§ DATA SUPPLIED
Content starts

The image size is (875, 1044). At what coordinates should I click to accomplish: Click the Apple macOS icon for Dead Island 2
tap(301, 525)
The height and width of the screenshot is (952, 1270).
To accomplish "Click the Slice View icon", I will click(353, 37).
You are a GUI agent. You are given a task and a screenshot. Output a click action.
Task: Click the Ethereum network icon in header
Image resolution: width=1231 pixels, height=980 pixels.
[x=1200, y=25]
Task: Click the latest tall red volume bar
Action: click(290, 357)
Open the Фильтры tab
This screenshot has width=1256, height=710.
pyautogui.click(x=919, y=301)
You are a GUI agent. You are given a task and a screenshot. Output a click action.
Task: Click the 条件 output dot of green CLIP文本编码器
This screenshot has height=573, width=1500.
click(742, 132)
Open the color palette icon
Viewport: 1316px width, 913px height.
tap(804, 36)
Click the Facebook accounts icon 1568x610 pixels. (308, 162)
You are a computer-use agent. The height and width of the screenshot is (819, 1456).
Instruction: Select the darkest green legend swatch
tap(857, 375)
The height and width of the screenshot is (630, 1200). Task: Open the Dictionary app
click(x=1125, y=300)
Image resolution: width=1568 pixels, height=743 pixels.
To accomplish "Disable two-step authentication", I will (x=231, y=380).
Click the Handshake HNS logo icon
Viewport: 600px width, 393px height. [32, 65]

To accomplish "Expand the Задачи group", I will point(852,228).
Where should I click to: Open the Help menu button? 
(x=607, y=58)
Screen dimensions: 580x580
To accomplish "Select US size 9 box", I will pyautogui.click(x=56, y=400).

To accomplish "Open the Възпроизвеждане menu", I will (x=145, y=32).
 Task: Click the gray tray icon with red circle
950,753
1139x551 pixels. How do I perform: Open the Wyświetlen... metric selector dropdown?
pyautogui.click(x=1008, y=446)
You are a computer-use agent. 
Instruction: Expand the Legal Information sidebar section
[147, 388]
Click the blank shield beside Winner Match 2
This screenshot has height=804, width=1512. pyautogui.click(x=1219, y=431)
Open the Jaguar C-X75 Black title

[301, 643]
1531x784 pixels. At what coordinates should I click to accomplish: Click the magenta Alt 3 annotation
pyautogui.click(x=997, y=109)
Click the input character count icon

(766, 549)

Content ends

§ YOUR OBJECTIVE
Return all lines from the data above with "computer" in them.

§ TASK OUTPUT
You are a computer-use agent. The height and width of the screenshot is (819, 1456).
You are a computer-use agent. 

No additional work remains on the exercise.